[DATA TO EXAMINE]:
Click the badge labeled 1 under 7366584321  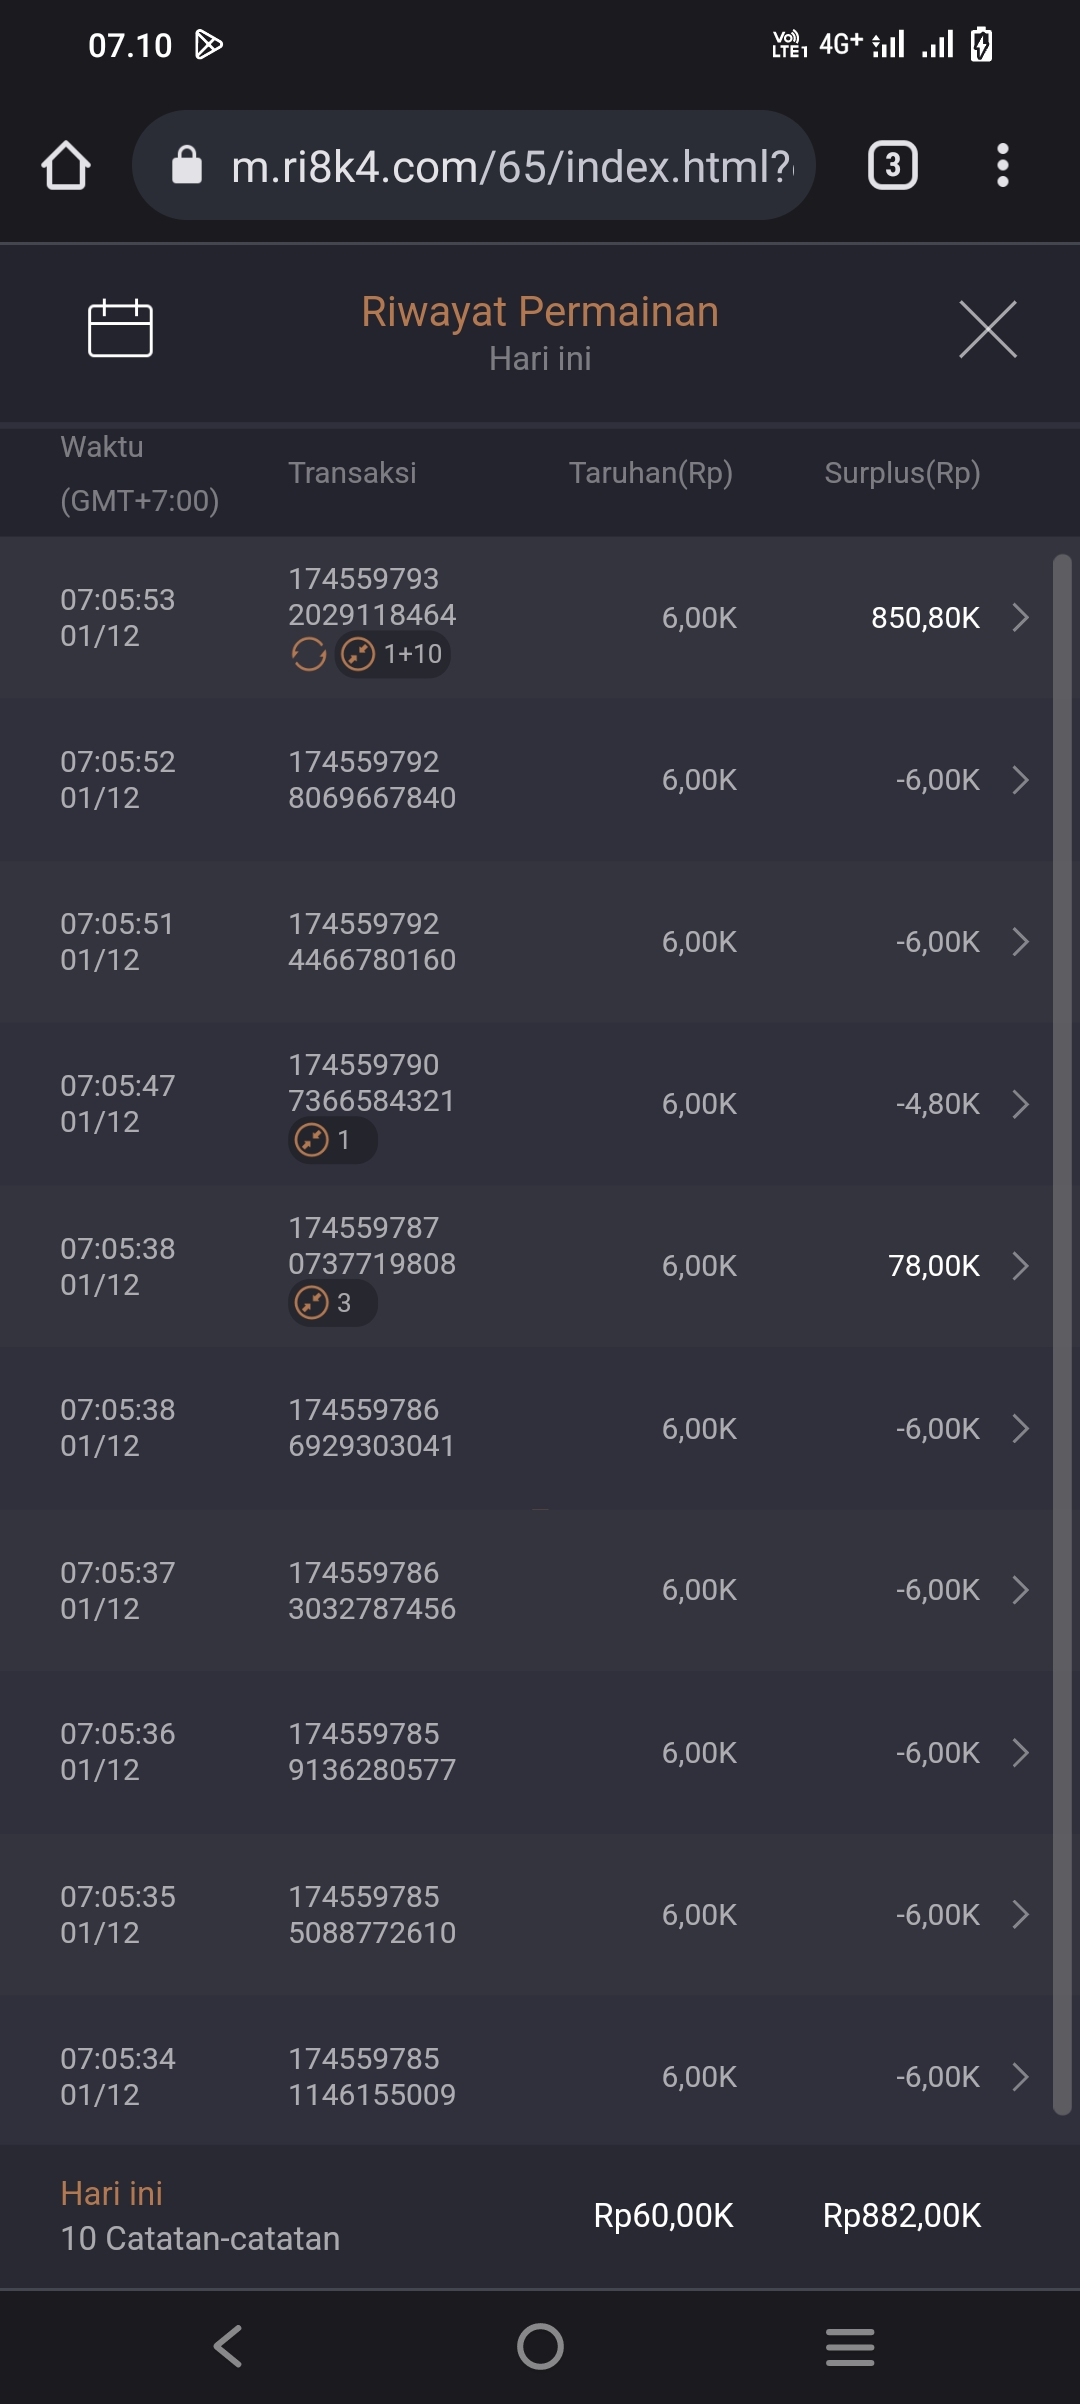point(332,1140)
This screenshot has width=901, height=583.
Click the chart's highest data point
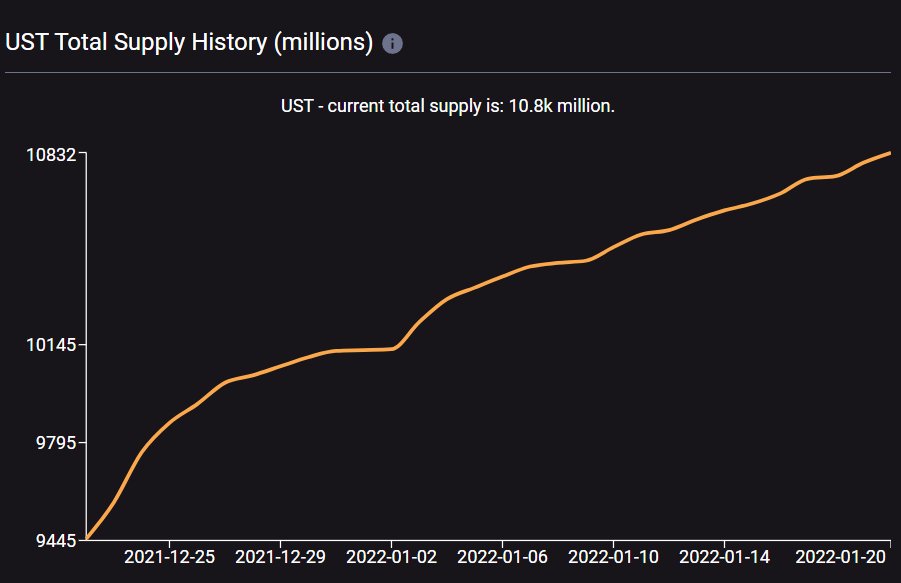pyautogui.click(x=888, y=152)
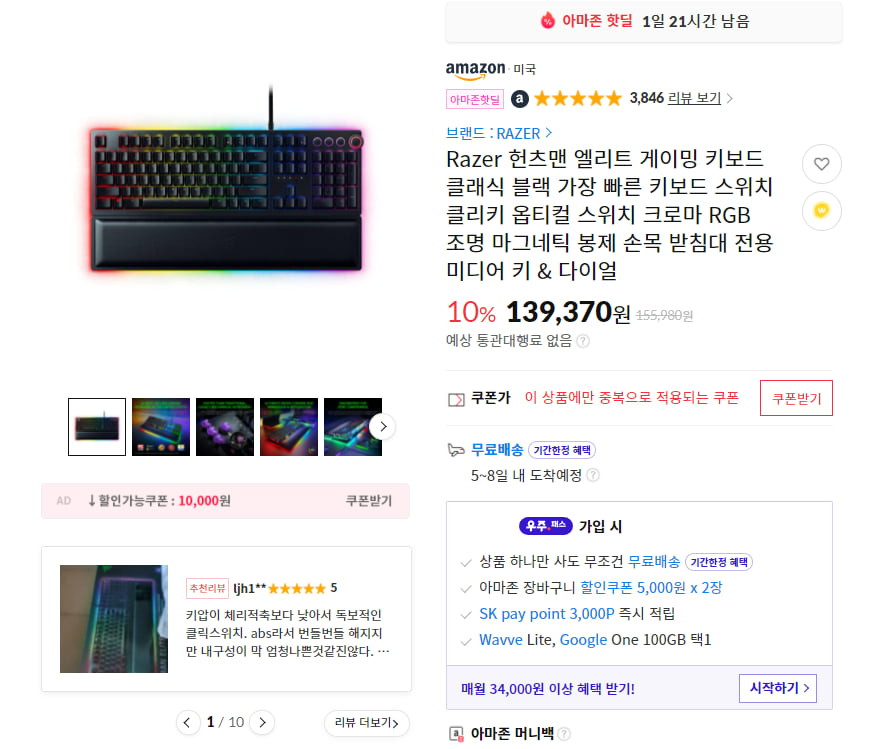Open recommended review by ljh1**
883x749 pixels.
point(226,619)
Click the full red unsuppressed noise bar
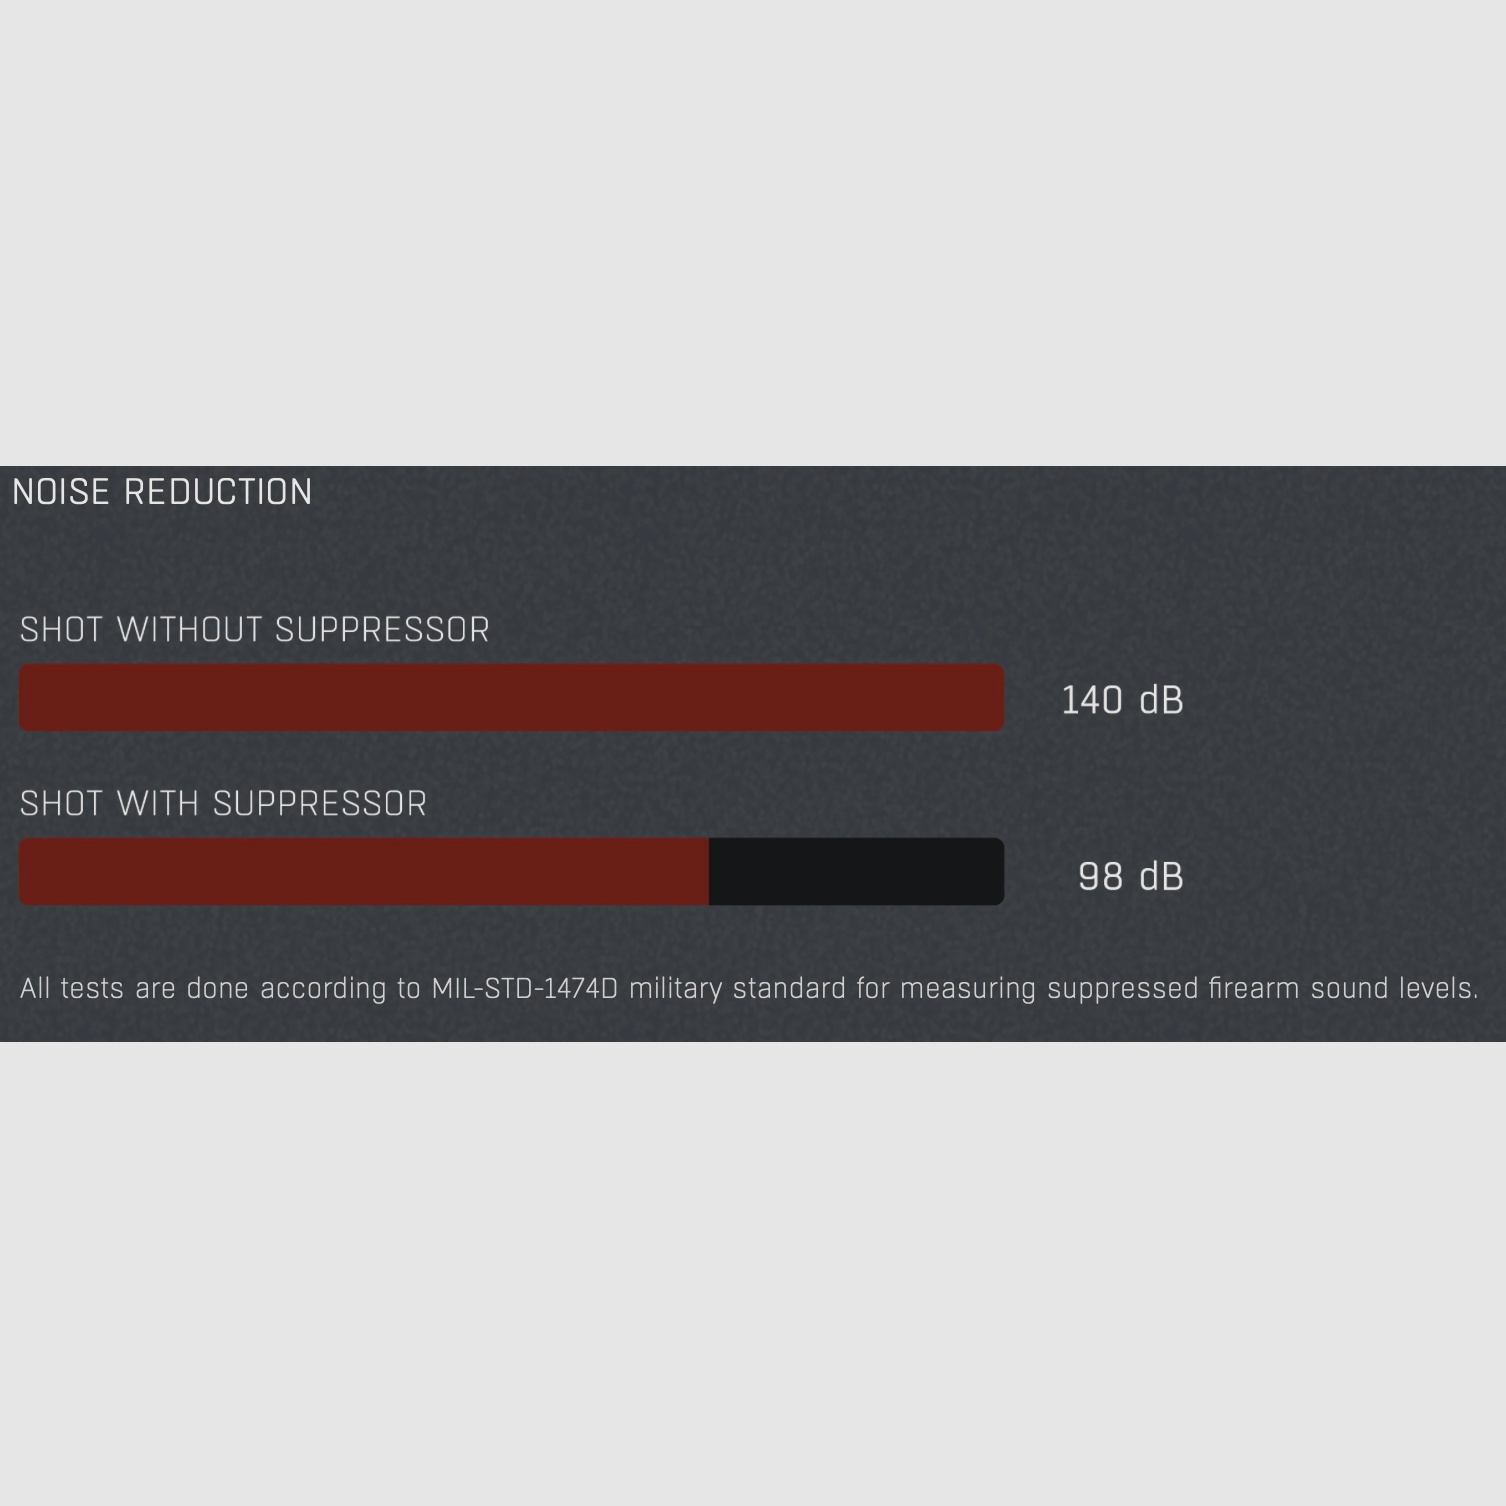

[WHAT YOU NEED TO DO]: Copy nothing outside the span: please output the lines from the one with "Click the chart's highest data point" through the end of the entries above, and skip the pictures.

[RESPONSE]:
Click the chart's highest data point
pyautogui.click(x=888, y=152)
Open recommended review by ljh1**
883x749 pixels.
point(226,619)
Click the full red unsuppressed noise bar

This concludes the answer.